Subiu para cinco o número de amazonenses mortos em megaoperação no Rio de Janeiro

Foto: Reprodução

Manaus (AM) – Subiu para cinco o número de traficantes amazonenses mortos durante a megaoperação realizada nos complexos do Alemão e da Penha, na Zona Norte do Rio de Janeiro — ação que já é considerada uma das mais sangrentas da história recente do país. Os confrontos, que ocorreram entre a tarde de terça-feira (28) e a madrugada de quarta (29), deixaram um rastro de violência nas comunidades e acenderam um novo alerta sobre a atuação interestadual das facções criminosas.

Entre os mortos já apontados por apurações extraoficiais e relatos de moradores estão nomes vinculados ao crime em Manaus. Cleideson Silva da Cunha, o “Neném”, e o apelidado “Suíça”, também conhecido como “Gringo”, são naturais de Manaus e tinham atuação reconhecida como membros do Comando Vermelho (CV). Segundo registros e relatos locais, “Neném” carregava uma ficha criminal extensa em Manaus e estava foragido após envolvimento em roubo qualificado a uma casa lotérica em 2023. Amigos e perfis nas redes sociais afirmaram ainda que “Suíça” foi morto pouco depois de seu aniversário.
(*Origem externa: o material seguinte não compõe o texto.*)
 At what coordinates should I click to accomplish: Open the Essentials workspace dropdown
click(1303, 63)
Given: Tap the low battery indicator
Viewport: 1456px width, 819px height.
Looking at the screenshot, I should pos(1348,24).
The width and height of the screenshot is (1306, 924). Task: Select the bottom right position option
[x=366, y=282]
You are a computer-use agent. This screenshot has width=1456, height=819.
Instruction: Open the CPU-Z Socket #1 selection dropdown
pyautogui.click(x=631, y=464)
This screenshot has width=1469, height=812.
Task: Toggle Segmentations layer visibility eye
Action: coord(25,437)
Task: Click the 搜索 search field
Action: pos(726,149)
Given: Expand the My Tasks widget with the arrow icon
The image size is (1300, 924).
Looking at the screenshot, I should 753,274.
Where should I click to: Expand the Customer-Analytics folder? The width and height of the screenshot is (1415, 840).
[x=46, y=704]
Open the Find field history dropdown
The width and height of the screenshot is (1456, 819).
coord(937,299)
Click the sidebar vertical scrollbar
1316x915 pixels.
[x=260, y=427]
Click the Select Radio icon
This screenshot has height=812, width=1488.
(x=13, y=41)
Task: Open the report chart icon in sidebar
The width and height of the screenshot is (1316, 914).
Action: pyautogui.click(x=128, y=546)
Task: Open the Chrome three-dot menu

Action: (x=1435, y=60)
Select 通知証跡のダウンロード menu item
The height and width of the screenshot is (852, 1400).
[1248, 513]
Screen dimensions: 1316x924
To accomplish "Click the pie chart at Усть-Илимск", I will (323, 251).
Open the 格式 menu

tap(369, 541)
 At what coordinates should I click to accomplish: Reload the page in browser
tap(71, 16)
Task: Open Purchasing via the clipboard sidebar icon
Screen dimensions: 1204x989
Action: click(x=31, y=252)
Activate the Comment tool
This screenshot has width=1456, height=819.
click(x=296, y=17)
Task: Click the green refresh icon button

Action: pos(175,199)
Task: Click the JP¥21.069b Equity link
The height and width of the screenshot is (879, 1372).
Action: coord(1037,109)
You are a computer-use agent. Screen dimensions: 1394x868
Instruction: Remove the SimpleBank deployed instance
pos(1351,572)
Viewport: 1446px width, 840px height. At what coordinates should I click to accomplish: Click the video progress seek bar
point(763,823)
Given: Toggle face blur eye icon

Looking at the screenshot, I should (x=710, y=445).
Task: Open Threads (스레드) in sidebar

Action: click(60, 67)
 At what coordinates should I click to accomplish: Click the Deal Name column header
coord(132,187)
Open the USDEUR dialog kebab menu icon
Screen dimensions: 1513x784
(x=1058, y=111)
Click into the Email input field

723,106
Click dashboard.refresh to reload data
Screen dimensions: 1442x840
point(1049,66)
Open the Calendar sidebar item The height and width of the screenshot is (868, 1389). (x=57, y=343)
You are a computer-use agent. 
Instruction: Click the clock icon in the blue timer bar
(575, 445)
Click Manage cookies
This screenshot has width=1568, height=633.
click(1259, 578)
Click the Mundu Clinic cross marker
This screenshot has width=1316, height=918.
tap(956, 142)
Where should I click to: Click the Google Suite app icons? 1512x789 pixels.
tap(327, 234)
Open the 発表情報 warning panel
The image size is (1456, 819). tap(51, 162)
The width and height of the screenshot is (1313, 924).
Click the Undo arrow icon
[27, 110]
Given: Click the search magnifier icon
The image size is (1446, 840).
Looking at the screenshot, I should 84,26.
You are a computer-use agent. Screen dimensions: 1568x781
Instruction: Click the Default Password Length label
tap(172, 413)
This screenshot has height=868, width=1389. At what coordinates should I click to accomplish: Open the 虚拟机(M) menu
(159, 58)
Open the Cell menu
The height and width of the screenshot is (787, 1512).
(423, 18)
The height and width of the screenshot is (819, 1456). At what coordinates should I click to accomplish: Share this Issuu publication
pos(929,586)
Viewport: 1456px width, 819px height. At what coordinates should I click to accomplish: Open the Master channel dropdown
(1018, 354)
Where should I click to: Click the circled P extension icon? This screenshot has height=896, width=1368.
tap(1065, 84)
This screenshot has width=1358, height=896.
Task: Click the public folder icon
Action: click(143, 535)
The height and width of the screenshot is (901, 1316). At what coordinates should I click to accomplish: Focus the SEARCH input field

Nesta sexta-feira de apurações, mais três amazonenses identificados provisoriamente como Dimas, Macaco e Ale foram relacionados entre os mortos, elevando para cinco o total de vítimas oriundas do Amazonas na operação. Familiares publicaram mensagens de luto nas redes sociais, enquanto lideranças comunitárias e moradores da área relatam cenas de intenso confronto e mistura de desespero e revolta diante do número de mortos.

A dimensão da operação agrava o impacto local: testemunhas e moradores afirmam que dezenas de corpos foram levados à Praça São Lucas, na Penha, durante a madrugada, num esforço para facilitar o reconhecimento das vítimas. Moradores descreveram o cenário como “de guerra”, com regiões das comunidades ainda tomadas pelo cheiro de pólvora e por bloqueios de acesso.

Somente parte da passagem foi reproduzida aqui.